### [TASK ITEM]
An exact copy of every entry below is required, and no picture may appear in it.

(Stored items)
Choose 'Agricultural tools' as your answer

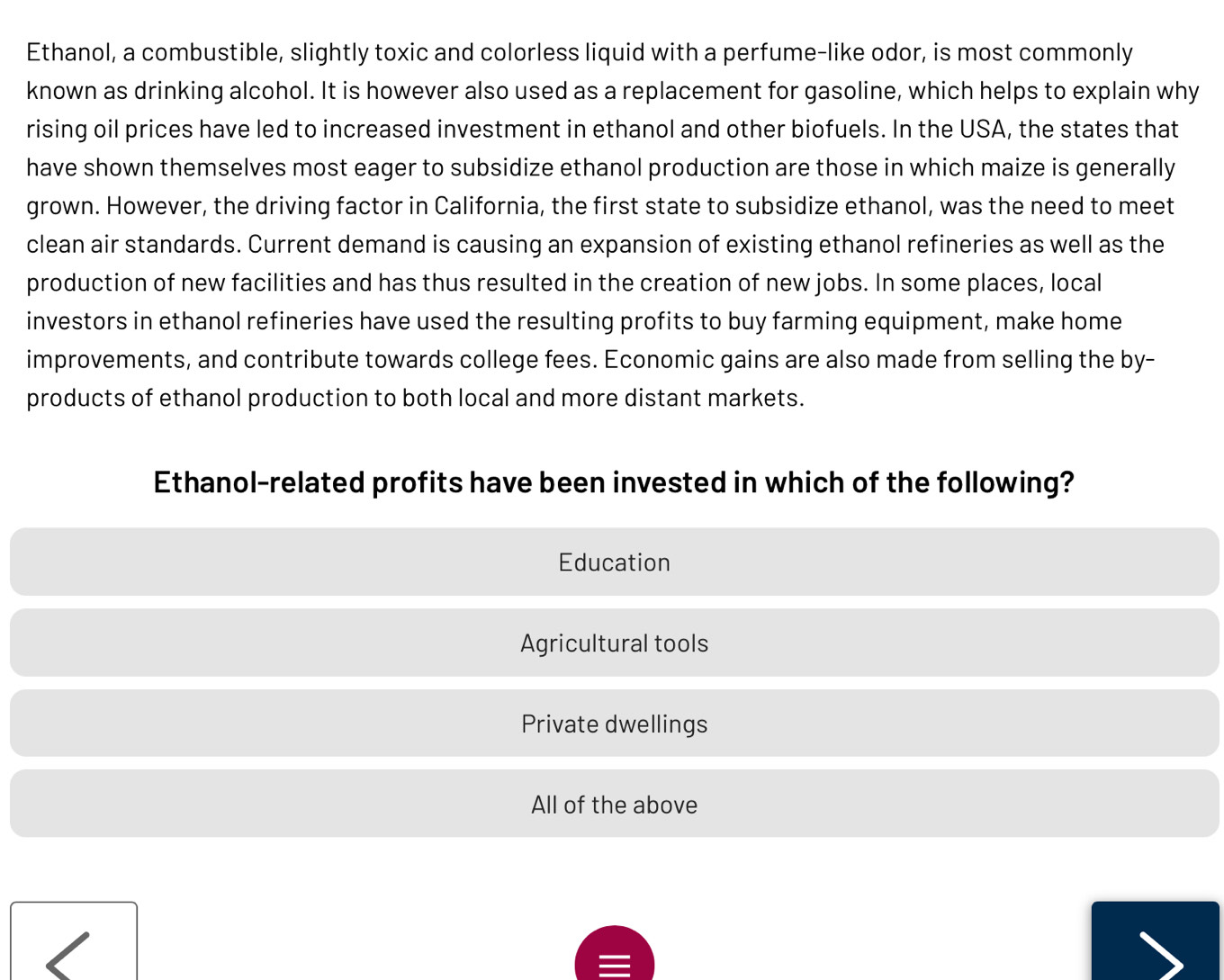[614, 643]
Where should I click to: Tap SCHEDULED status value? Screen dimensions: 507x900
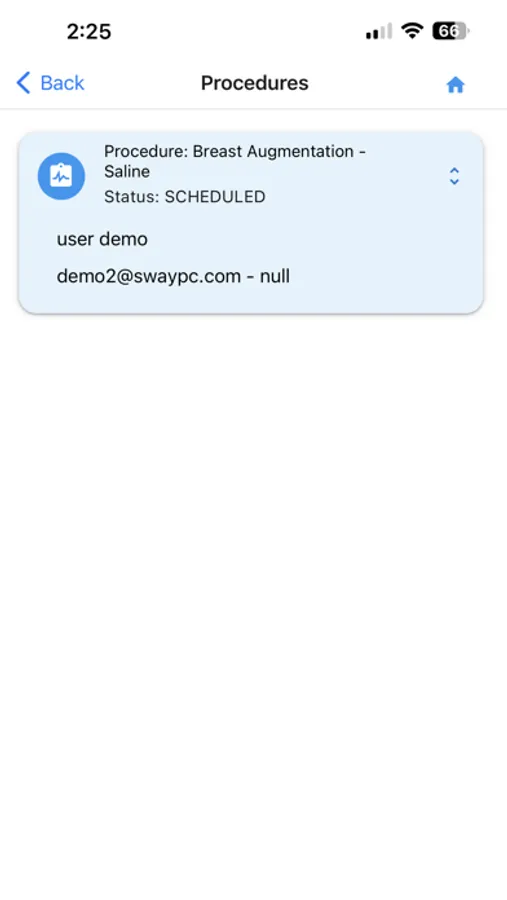215,197
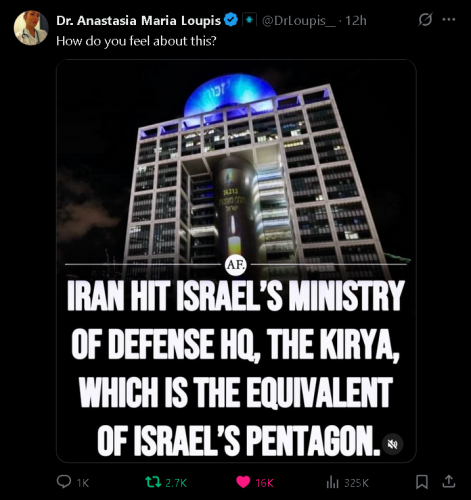Click the AF. logo in the video

pos(236,265)
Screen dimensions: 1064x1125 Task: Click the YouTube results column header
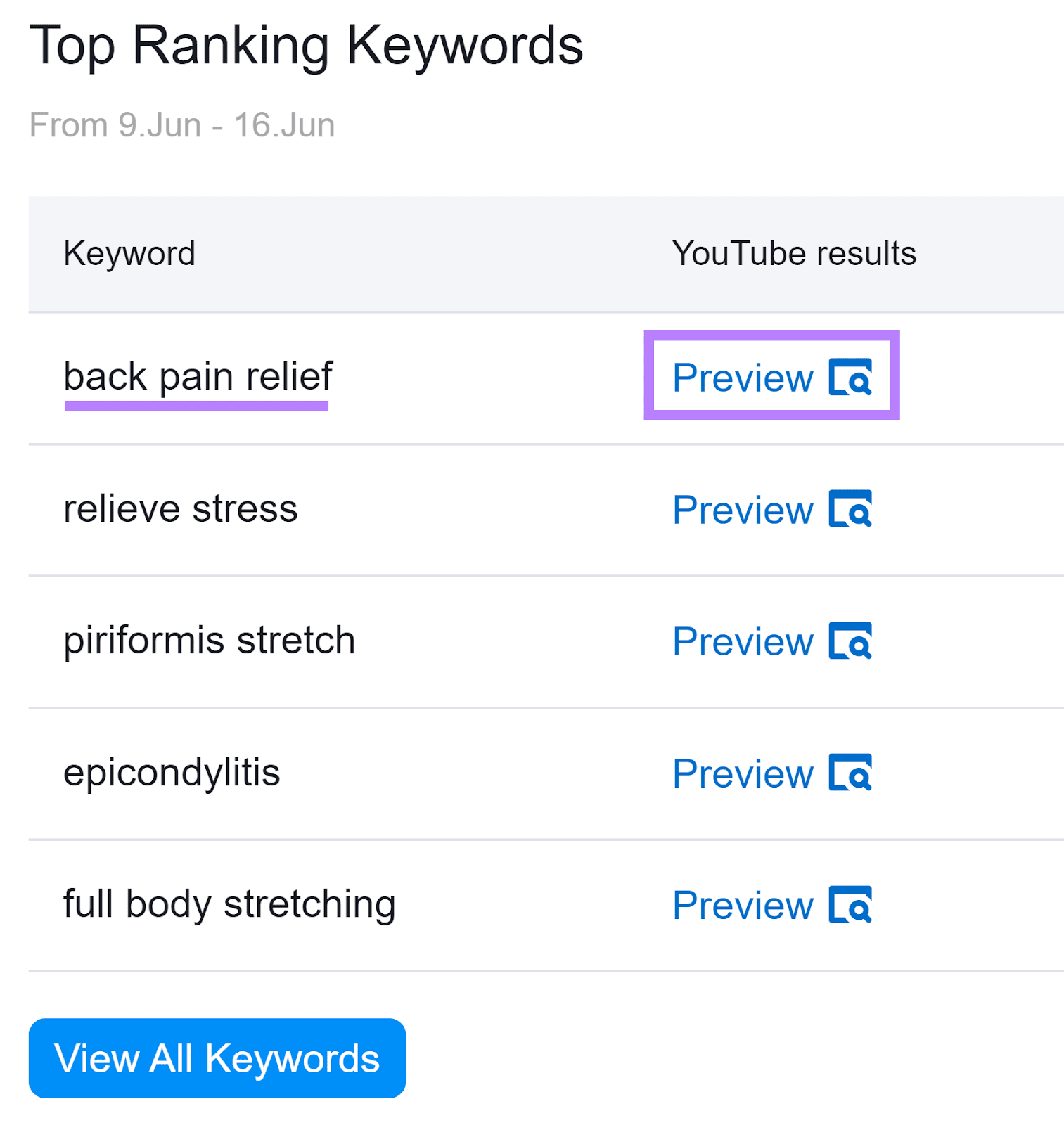[793, 253]
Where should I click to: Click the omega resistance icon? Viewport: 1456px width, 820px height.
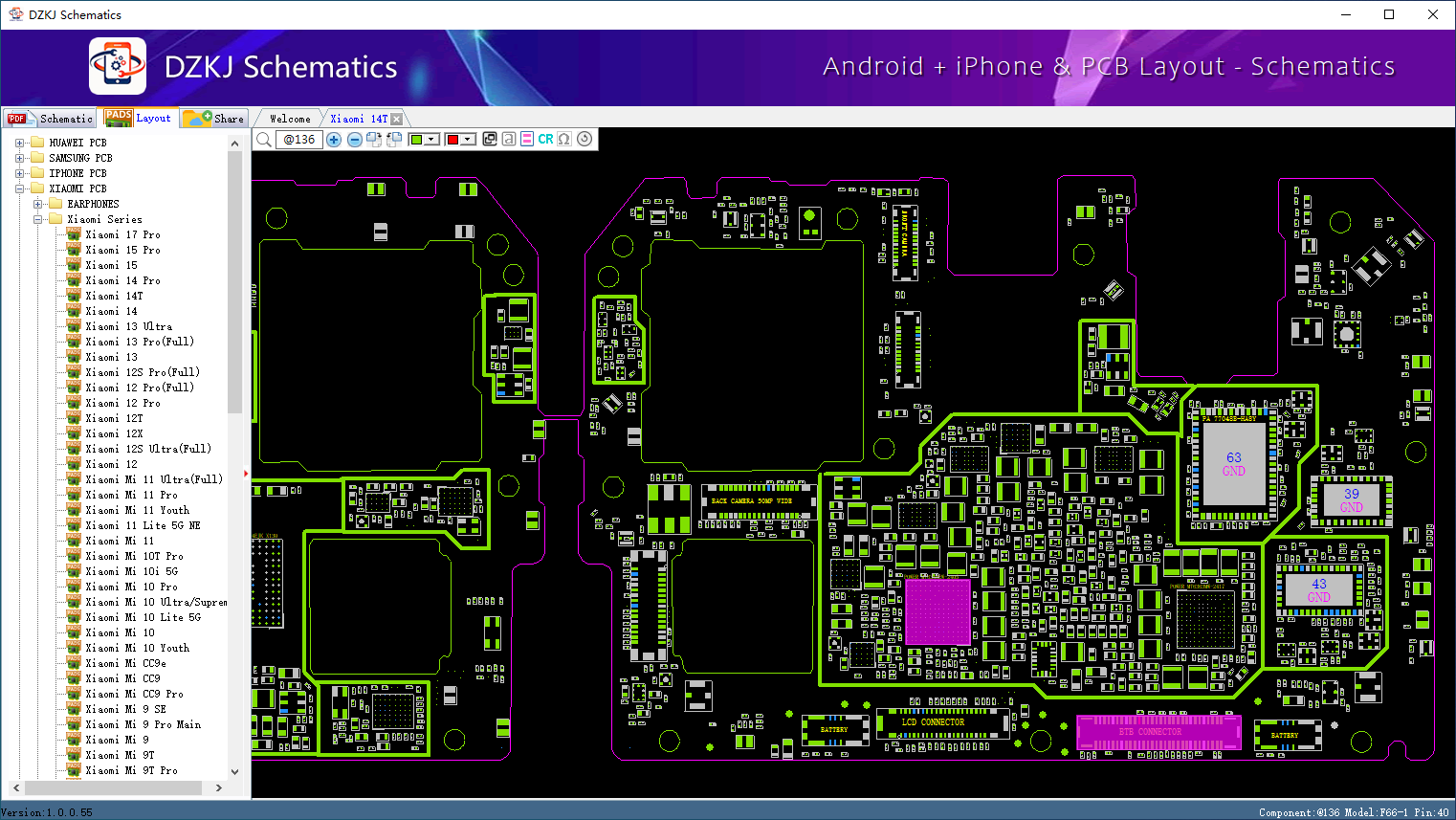click(564, 140)
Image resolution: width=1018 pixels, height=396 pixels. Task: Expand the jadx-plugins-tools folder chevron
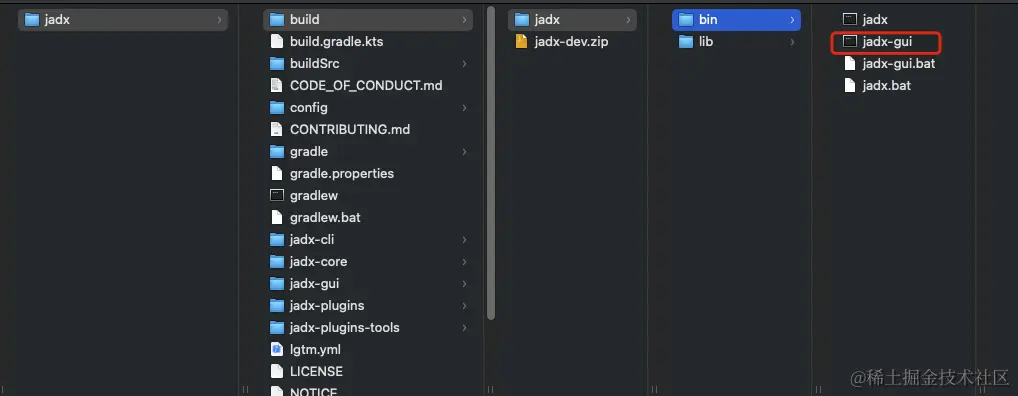pyautogui.click(x=464, y=328)
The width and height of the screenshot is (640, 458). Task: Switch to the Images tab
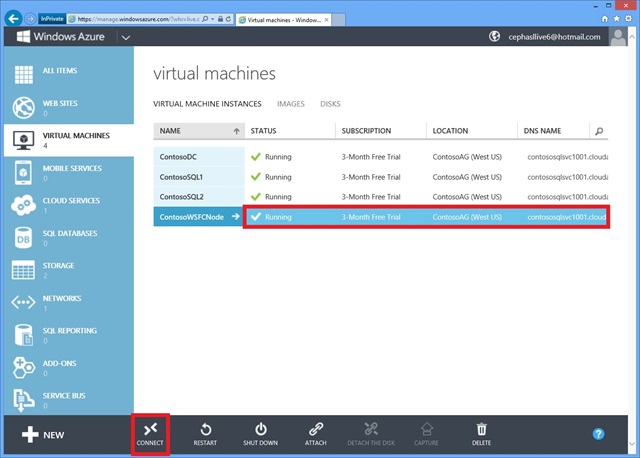click(x=290, y=103)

### [RESPONSE]
Choose 'Agricultural tools' as your answer

[614, 643]
Where should I click to: Tap SCHEDULED status value? Screen dimensions: 507x900
215,197
Click the AF. logo in the video

pos(236,265)
Screen dimensions: 1064x1125 Task: Click the YouTube results column header
[793, 253]
Where should I click to: Click the omega resistance icon? Viewport: 1456px width, 820px height.
click(564, 140)
Image resolution: width=1018 pixels, height=396 pixels. Task: Expand the jadx-plugins-tools folder chevron
pyautogui.click(x=464, y=328)
The width and height of the screenshot is (640, 458). Task: Switch to the Images tab
click(x=290, y=103)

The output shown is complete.